Under the leadership of Secretary of Education Arne Duncan and President Barack Obama, we have an opportunity to reverse the downward spiraling course of public education as we simultaneously address childhood risk factors associated with our volatile economy.  And in fact, Mueller Charter School has been on that path for years– not because of any inspiration from NCLB, but rather, in spite of it!  From the energy and innovation and subversive entrepreneurialism that comes from being an independent charter we have created a school environment that models– at least in part– the President’s Five Pillars of Education Reform as he presented them on Tuesday: 

First Pillar:  Investing in early childhood initiatives like Head Start;  
 
Second Pillar: Encouraging better standards and assessments by focusing on testing itineraries that better fit our kids and the world they live in;         
“We will end what has become a race to the bottom in our schools and instead spur a race to the top by encouraging better standards and assessments.  That’s why I’m calling on states that are setting their standards far below where they ought to be to stop low-balling expectations for our kids. The solution to low test scores is not lowering standards — it’s tougher, clearer standards.  And I’m calling on our nation’s governors and state education chiefs to develop standards and assessments that don’t simply measure whether students can fill in a bubble on a test, but whether they possess 21st century skills like problem-solving and critical thinking and entrepreneurship and creativity.” 
Third Pillar:  Recruiting, preparing, and rewarding outstanding teachers; treating them like professionals and holding them accountable;
 
Fourth Pillar: Promoting innovation and excellence in America’s schools… supporting charter schools… reforming the school calendar and the structure of the school day;

“Now, even as we foster innovation in where our children are learning, let’s also foster innovation in when our children are learning. We can no longer afford an academic calendar designed for when America was a nation of farmers who needed their children at home plowing the land at the end of each day.  That’s why I’m calling for us not only to expand effective after-school programs, but to rethink the school day to incorporate more time -– whether during the summer or through expanded-day programs for children who need it. “

Fifth Pillar Providing every American with a quality higher education–whether it’s college or technical training.

 

The ground shifted beneath our feet this week, as the President’s message signaled a change in course that favored children.  At nearly the exact same moment, 62 seventh graders from El Milagro were climbing the steps to a university that they had never laid their eyes on before. Our students visited San Diego State University, University of San Diego, University of California at San Diego, Cal State San Marcos and the Arts Institute.  In two weeks, our 8th graders will spend three days in Los Angeles visiting USC, UCLA, Cal State Long Beach and UC Irvine. They will see themselves in the faces of students on those campuses and their life course will be fundamentally altered: from their choice of friends to the goals they set and the courses they take in high school. They will likely be the first in their families to attend college.
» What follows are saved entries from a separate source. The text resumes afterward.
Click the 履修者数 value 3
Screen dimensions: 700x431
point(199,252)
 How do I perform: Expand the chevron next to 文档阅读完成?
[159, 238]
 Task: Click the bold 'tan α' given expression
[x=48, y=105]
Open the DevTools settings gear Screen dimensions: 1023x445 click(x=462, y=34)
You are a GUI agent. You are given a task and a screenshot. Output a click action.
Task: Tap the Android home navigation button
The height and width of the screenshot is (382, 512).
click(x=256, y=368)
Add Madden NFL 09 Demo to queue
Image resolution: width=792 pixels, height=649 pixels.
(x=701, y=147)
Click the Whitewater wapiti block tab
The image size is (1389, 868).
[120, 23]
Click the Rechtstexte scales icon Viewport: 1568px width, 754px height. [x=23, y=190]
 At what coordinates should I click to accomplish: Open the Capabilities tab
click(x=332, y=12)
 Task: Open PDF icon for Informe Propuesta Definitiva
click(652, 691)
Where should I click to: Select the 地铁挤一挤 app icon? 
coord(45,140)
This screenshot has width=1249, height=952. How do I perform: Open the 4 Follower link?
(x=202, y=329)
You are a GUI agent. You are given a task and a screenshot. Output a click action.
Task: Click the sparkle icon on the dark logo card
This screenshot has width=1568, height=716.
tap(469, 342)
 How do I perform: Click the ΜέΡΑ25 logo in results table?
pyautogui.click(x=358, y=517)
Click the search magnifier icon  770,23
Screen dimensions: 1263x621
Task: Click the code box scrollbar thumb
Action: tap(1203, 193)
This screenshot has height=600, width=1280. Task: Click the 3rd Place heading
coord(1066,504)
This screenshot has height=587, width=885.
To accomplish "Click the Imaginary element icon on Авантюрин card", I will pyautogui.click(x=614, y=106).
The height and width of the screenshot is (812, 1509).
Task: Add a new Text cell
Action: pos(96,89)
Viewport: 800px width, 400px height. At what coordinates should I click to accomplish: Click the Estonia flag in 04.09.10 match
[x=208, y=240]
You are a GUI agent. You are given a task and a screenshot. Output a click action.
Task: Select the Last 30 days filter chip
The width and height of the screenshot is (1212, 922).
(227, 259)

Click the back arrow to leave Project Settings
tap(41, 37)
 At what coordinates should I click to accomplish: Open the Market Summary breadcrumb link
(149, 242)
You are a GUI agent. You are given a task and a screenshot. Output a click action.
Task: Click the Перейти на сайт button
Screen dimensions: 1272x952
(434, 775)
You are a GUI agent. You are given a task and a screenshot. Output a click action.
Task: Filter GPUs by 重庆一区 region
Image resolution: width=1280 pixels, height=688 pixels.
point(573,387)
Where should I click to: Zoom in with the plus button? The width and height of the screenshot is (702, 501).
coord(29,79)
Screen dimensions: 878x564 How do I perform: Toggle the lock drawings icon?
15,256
Their pathway will be made more clear as President Obama’s vision of education comes to fruition, and the unforgiving decline of America’s economy is halted.  

“We have a legacy of excellence, and an unwavering belief that our children should climb higher than we did,” the President said. 

In the meantime, we rise to the greatest challenge of our generation, to right the course of our economy and our public schools, and literally save our nation.